**Your goal**
Reproduce the listing below verbatim, everything from the line containing "Task: Copy the" down to the line containing "I will 350,54.", with both of those lines included.

_ _ _ _ _

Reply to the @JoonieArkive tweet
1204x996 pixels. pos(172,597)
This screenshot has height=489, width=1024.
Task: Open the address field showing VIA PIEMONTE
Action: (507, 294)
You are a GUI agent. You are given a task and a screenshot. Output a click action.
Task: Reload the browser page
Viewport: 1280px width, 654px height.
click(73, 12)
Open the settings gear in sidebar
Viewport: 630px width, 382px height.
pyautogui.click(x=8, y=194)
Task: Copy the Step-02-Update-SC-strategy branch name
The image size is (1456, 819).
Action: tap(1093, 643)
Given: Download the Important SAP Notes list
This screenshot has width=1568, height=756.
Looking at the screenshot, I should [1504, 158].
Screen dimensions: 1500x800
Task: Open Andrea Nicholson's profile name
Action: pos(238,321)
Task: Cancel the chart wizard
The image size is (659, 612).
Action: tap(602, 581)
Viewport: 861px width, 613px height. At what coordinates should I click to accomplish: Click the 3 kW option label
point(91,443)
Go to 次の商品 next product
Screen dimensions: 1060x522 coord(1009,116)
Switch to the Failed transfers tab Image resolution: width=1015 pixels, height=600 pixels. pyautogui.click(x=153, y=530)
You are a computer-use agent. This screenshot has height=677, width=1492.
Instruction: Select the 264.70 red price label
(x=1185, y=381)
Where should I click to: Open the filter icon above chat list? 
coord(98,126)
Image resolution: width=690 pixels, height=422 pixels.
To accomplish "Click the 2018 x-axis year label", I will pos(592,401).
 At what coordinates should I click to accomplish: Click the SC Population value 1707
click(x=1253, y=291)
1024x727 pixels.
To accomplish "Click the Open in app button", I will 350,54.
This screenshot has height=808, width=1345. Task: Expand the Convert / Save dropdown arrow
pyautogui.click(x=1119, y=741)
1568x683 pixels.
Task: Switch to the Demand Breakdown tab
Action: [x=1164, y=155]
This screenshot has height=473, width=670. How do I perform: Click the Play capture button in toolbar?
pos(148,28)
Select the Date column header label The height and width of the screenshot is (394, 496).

_ _ _ _ _

**The output**
Task: Copy the Step-02-Update-SC-strategy branch name
The image size is (1456, 819).
Action: tap(1093, 643)
Given: Download the Important SAP Notes list
This screenshot has width=1568, height=756.
Looking at the screenshot, I should [1504, 158].
Screen dimensions: 1500x800
Task: Open Andrea Nicholson's profile name
Action: pos(238,321)
Task: Cancel the chart wizard
The image size is (659, 612).
Action: tap(602, 581)
Viewport: 861px width, 613px height. At what coordinates should I click to accomplish: Click the 3 kW option label
point(91,443)
Go to 次の商品 next product
Screen dimensions: 1060x522 coord(1009,116)
Switch to the Failed transfers tab Image resolution: width=1015 pixels, height=600 pixels. pyautogui.click(x=153, y=530)
You are a computer-use agent. This screenshot has height=677, width=1492.
Instruction: Select the 264.70 red price label
(x=1185, y=381)
Where should I click to: Open the filter icon above chat list? 
coord(98,126)
Image resolution: width=690 pixels, height=422 pixels.
To accomplish "Click the 2018 x-axis year label", I will pos(592,401).
 At what coordinates should I click to accomplish: Click the SC Population value 1707
click(x=1253, y=291)
1024x727 pixels.
To accomplish "Click the Open in app button", I will 350,54.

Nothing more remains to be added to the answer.